— TASK TO CARRY OUT —
Once you reach the line with "Mentions légales (236, 2565)", copy it and every line after it exactly, up to the end of the data. Omit the pictures.

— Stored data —
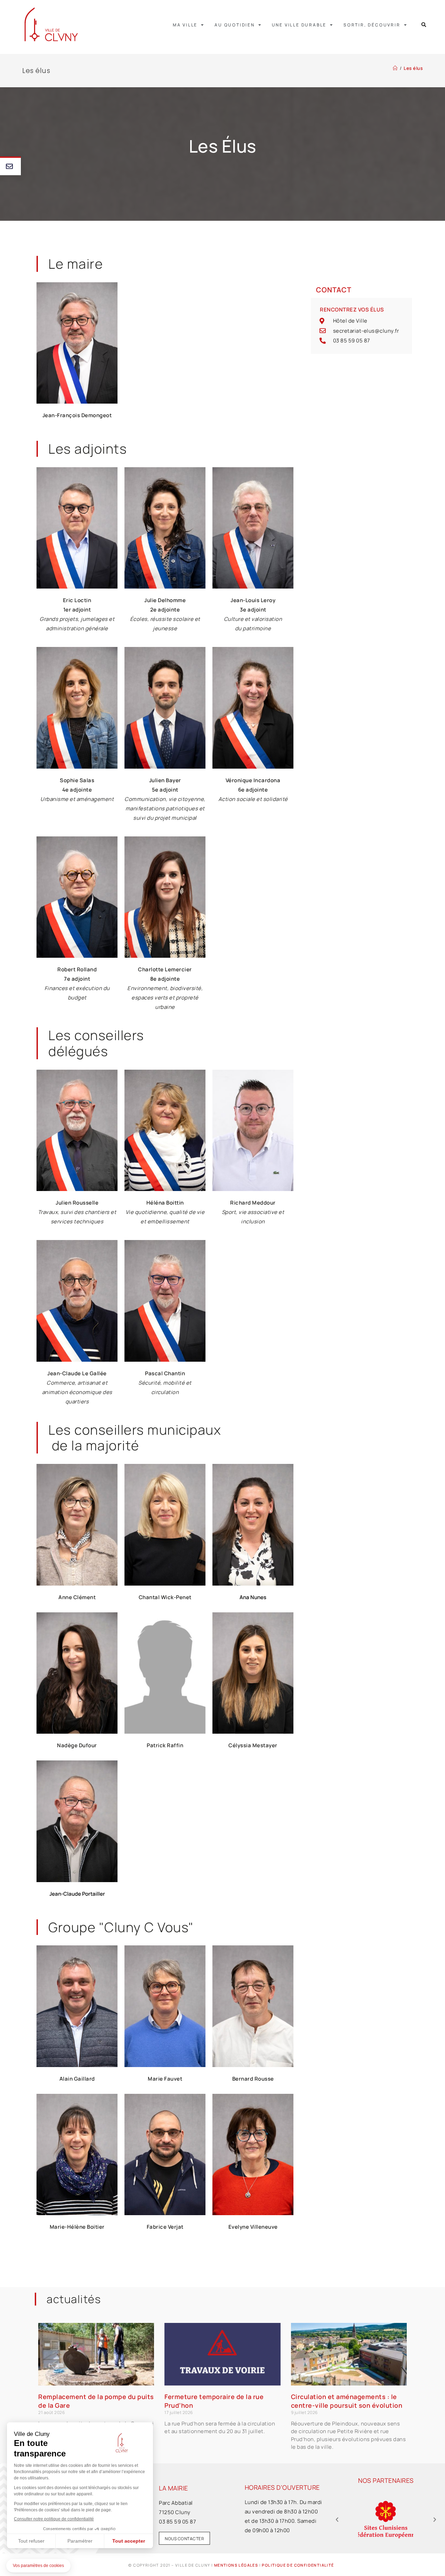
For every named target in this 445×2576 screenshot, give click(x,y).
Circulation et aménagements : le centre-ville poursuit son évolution (347, 2400)
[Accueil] (395, 68)
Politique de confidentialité (298, 2565)
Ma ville (185, 25)
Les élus (413, 68)
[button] (424, 25)
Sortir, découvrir (371, 25)
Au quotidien (235, 25)
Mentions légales (236, 2565)
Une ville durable (299, 25)
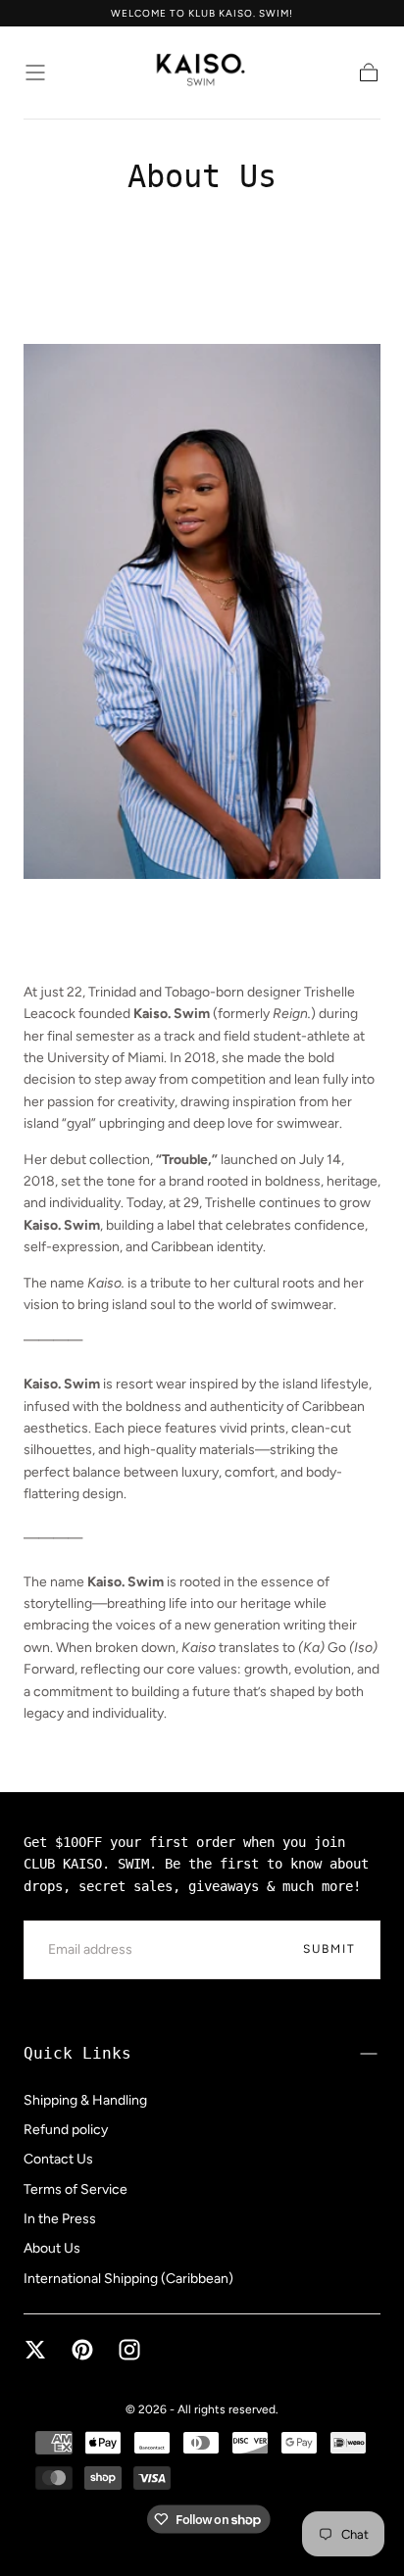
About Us (52, 2248)
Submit (329, 1949)
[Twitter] (35, 2349)
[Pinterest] (82, 2349)
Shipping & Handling (85, 2100)
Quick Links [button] (77, 2053)
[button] (35, 72)
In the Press (60, 2219)
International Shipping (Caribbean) (128, 2278)
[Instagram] (129, 2349)
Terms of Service (75, 2189)
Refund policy (66, 2129)
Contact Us (58, 2159)
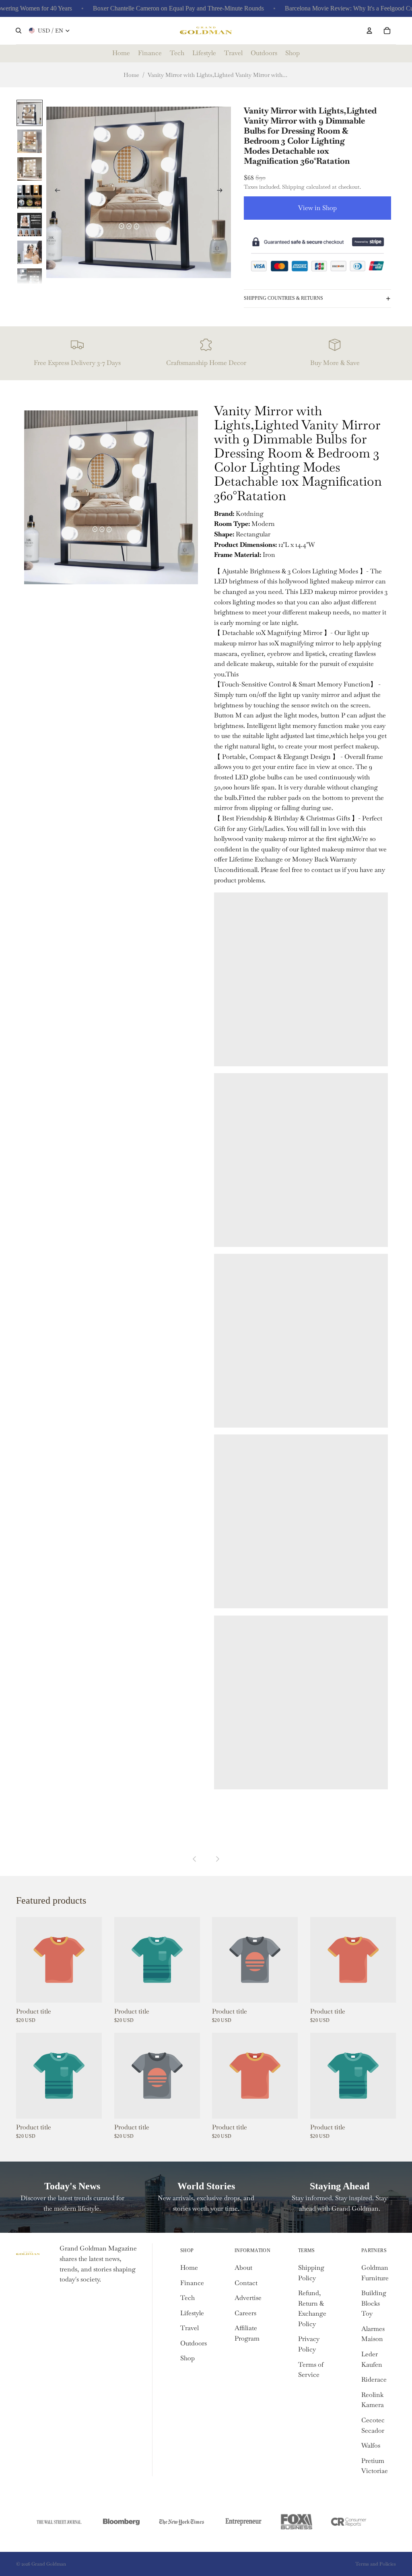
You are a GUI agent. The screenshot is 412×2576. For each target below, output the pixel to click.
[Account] (369, 30)
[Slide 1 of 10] (29, 113)
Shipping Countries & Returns (283, 298)
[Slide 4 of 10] (29, 196)
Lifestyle (192, 2313)
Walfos (370, 2445)
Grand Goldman (48, 2564)
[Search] (18, 30)
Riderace (374, 2379)
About (243, 2267)
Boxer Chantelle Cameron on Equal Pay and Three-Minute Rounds (155, 8)
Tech (187, 2298)
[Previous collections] (195, 1859)
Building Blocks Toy (373, 2303)
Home (131, 74)
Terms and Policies (375, 2564)
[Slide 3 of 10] (29, 168)
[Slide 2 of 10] (29, 140)
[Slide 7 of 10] (29, 279)
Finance (192, 2283)
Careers (245, 2313)
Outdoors (193, 2343)
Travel (189, 2328)
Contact (246, 2283)
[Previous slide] (55, 191)
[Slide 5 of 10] (29, 224)
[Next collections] (217, 1859)
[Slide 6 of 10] (29, 251)
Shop (187, 2358)
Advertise (248, 2298)
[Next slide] (222, 191)
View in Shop (317, 208)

— TASK OUTPUT —
Mentions légales (236, 2565)
Une ville durable (299, 25)
About Us (52, 2248)
Submit (329, 1949)
[Twitter] (35, 2349)
[Pinterest] (82, 2349)
Shipping & Handling (85, 2100)
Quick Links [button] (77, 2053)
[button] (35, 72)
In the Press (60, 2219)
International Shipping (Caribbean) (128, 2278)
[Instagram] (129, 2349)
Terms of Service (75, 2189)
Refund policy (66, 2129)
Contact Us (58, 2159)
You are a GUI agent. The screenshot is 412×2576. For each target below, output the pixel to click.
[Account] (369, 30)
[Slide 1 of 10] (29, 113)
Shipping Countries & Returns (283, 298)
[Slide 4 of 10] (29, 196)
Lifestyle (192, 2313)
Walfos (370, 2445)
Grand Goldman (48, 2564)
[Search] (18, 30)
Riderace (374, 2379)
About (243, 2267)
Boxer Chantelle Cameron on Equal Pay and Three-Minute Rounds (155, 8)
Tech (187, 2298)
[Previous collections] (195, 1859)
Building Blocks Toy (373, 2303)
Home (131, 74)
Terms and Policies (375, 2564)
[Slide 3 of 10] (29, 168)
[Slide 2 of 10] (29, 140)
[Slide 7 of 10] (29, 279)
Finance (192, 2283)
Careers (245, 2313)
Outdoors (193, 2343)
Travel (189, 2328)
Contact (246, 2283)
[Previous slide] (55, 191)
[Slide 5 of 10] (29, 224)
[Next collections] (217, 1859)
[Slide 6 of 10] (29, 251)
Shop (187, 2358)
Advertise (248, 2298)
[Next slide] (222, 191)
View in Shop (317, 208)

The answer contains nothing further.